▸ **Task to complete**: In the excerpt on bladder aging, why does the detrusor muscle's response to neuropharmacologic stimulation change? Answer in one to three sentences.

▸ **Document excerpt**:
———

Aspects of cellular and structural contributors to detrusor muscular force creation demonstrate changes with aging, resulting in altered responsiveness of the detrusor muscle to neuropharmacologic stimulation. Structurally, aging is classically associated with a decrease in detrusor muscle–to–collagen ratio⁵¹ and nerve density in the bladder and urethra,⁵²^–⁵⁴ but sensory neurons may be relatively spared.⁵⁵ Quantitative assessment in a rat model demonstrated no diminution in nerve density at the bladder neck in aged compared to mature rats⁵⁶^,⁵⁷ nor in the content of contractile proteins.⁵⁸ Smooth and striated muscle thickness and fiber density in the bladder neck and urethra have been found to be diminished in older women relative to young women.⁵⁹^–⁶² Striated muscle changes are circumferentially uniform, although the decrease in smooth muscle is most pronounced on the dorsal-vaginal aspect of the urethra.

———

▸ **Source data**:
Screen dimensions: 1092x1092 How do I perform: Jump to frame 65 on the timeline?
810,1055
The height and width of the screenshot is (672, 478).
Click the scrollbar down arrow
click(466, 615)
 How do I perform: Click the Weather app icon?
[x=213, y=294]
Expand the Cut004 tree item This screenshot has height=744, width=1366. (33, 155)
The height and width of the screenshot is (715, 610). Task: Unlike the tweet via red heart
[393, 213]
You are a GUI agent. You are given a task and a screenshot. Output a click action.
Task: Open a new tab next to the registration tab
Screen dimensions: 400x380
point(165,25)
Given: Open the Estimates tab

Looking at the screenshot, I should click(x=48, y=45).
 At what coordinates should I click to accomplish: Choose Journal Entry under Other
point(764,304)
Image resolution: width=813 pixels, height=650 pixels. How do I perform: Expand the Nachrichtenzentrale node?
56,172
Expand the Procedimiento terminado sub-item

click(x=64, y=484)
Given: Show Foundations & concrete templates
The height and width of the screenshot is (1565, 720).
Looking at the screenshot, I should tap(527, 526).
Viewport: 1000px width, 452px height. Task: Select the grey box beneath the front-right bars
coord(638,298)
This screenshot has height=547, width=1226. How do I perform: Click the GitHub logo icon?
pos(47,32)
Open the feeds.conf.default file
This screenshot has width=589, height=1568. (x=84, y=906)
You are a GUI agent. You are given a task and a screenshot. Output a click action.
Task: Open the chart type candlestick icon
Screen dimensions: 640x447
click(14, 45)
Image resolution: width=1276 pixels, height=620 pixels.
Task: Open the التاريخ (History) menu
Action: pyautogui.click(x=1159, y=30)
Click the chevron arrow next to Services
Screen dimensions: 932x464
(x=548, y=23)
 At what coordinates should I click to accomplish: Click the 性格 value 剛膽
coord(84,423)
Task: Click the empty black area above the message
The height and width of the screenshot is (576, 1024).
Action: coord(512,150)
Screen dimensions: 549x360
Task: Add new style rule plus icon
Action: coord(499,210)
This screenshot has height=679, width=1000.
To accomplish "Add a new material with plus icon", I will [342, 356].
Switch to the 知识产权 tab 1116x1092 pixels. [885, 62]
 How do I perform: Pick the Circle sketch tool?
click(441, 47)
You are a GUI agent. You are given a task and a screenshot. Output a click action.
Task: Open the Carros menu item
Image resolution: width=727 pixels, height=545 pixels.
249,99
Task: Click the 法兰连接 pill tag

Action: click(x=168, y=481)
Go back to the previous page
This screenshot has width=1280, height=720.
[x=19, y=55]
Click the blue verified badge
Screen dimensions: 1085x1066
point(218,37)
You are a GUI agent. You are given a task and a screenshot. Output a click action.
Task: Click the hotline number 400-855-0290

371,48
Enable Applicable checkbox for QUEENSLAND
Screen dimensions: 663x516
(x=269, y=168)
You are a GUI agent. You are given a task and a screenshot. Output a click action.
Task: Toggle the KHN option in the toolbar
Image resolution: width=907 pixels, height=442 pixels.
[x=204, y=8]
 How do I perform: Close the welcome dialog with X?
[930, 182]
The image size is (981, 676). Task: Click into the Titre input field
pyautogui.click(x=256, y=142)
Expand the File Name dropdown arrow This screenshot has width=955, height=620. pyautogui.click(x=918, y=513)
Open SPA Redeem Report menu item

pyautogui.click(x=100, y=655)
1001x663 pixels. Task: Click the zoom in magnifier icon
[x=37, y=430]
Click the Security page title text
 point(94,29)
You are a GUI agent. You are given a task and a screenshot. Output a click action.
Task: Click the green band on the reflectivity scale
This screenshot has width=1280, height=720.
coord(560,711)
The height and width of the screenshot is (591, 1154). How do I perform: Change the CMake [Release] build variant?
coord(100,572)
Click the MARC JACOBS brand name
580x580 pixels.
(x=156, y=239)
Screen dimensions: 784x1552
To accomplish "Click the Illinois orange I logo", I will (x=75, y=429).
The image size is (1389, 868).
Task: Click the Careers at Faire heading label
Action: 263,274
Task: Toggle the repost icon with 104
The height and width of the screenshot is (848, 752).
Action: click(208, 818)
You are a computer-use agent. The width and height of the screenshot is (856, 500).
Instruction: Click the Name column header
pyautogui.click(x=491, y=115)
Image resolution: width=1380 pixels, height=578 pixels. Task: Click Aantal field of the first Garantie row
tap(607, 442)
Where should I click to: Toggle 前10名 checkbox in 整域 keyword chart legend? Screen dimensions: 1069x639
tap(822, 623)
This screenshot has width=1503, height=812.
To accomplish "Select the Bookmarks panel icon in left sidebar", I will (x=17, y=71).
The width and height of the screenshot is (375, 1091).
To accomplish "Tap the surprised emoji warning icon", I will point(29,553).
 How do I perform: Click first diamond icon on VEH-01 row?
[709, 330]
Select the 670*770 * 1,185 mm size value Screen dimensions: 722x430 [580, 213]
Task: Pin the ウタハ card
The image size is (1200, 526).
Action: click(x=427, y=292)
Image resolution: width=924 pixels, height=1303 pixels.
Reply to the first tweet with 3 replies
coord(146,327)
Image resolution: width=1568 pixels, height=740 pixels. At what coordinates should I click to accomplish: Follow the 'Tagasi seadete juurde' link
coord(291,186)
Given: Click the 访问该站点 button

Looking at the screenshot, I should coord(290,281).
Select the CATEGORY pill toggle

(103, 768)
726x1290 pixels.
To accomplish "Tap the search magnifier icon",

———

▸ **Task response**: The response changes because aging alters the cellular and structural contributors to detrusor muscular force creation.